*** Opening WORKING DATA ***

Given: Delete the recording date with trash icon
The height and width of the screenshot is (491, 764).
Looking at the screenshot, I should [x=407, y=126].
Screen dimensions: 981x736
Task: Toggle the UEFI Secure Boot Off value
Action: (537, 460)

*** Closing WORKING DATA ***

→ PROMPT: Exactly as given, set down all of the lines above.

→ TASK RESPONSE:
Given: Delete the recording date with trash icon
The height and width of the screenshot is (491, 764).
Looking at the screenshot, I should [x=407, y=126].
Screen dimensions: 981x736
Task: Toggle the UEFI Secure Boot Off value
Action: (537, 460)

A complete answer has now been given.